Bitcoin: if there is no push opcode, how does the item still end up on the stack (tx check)

Push Opcode: Understanding the Mechanics of Bitcoin Transactions

In Bitcoin, transactions are processed on the network and verified by nodes using complex algorithms. One of these algorithms is the push opcode, which plays a crucial role in the transaction verification process. In this article, we will delve into how the push opcode works and why it is important for the item to end up on the stack (tx verification).

What is Push Opcode?

Push opcode is a protocol used by Bitcoin nodes to verify transactions. It is an optimization technique that reduces the computational cost of verifying a transaction. In simple terms, the push opcode allows nodes to send data directly to the stack without having to read it from disk or memory.

How ​​does Push Opcode work?

When a new transaction is created, the sender (Alice) sends it to the network, along with her public key and signature. The recipient (Bob) receives the transaction, verifies its authenticity, and includes it in his own transaction. To verify this transaction, Bob’s node reads all the necessary data from disk or memory, including Alice’s pubkey script, pubkey hash, signature, etc.
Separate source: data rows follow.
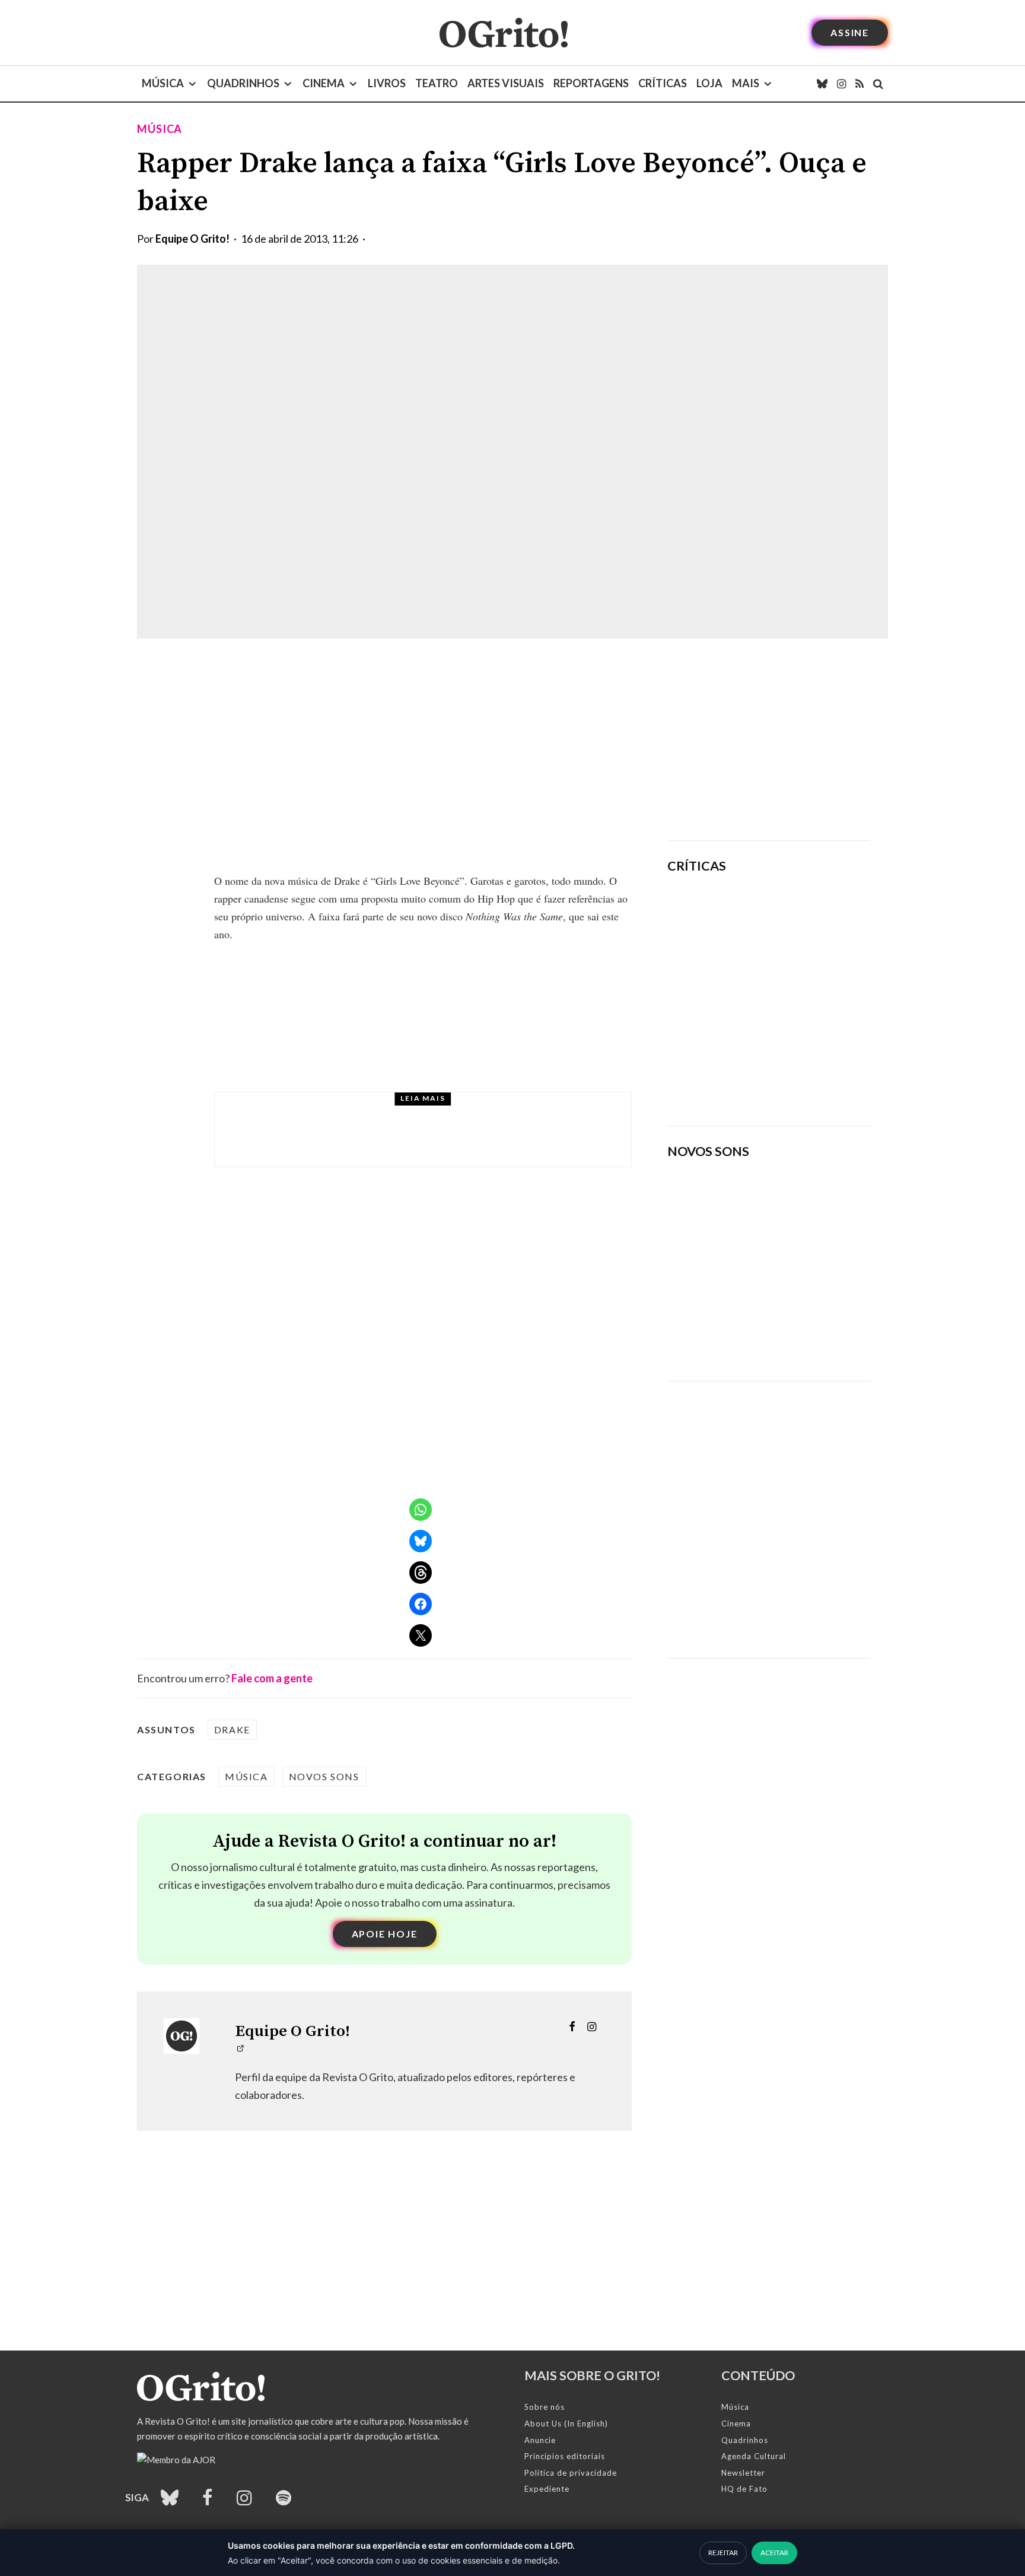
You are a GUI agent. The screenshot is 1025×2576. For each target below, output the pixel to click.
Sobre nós (544, 2407)
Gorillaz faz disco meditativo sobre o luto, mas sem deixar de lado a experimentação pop (801, 993)
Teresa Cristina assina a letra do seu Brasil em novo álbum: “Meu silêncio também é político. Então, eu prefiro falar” (458, 1140)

During this process, the opcode is implemented. Here’s a step-by-step breakdown:

• Pushing pubkey script: The sender pushes Alice’s pubkey script onto the stack.

• Pushing pubkey hash

  

  : In response, Bob pushes his own pubkey hash onto the stack.

• Pushing signature data: Bob also pushes signature data from his private key onto the stack.

Why does this happen?

To verify the transaction effectively, nodes need to process all the necessary data in memory or disk storage. By placing these components directly on the stack, nodes can avoid loading them into memory or disk each time they are needed.

In particular, push-pull codes are useful for verifying transactions that involve multiple public keys, signatures, and other data elements. This reduces the cost of verifying a transaction, making it faster and more efficient.

Example: Alice’s Transaction

Let’s say Alice wants to send 10 bitcoins to Bob. Her transaction would look like this:

0x00 01 02 03 04 05 06 07 08 09 10 11 12
| (unsigned integer) | (pubkey script) |

When Alice sends this transaction, her node applies the push opcode to push the following data onto the stack:

• Alice’s pubkey hash (0x1234567890abcdef)

• Bob’s pubkey hash (0x234567890abcddef)

Bob’s node reads these values ​​​from disk or memory and verifies them as part of the transaction verification process.

Conclusion

In conclusion, push opcode is a clever optimization technique that reduces the computational cost of Bitcoin transactions. By pushing public keys, signatures, and other data elements directly onto the stack, nodes can verify transactions efficiently and effectively. This optimization allows for faster and more efficient network operations, making it an essential part of the Bitcoin protocol.

I hope this article helped you understand how the push operation code works and why it is extremely important that the element ends up on the stack (transmission check).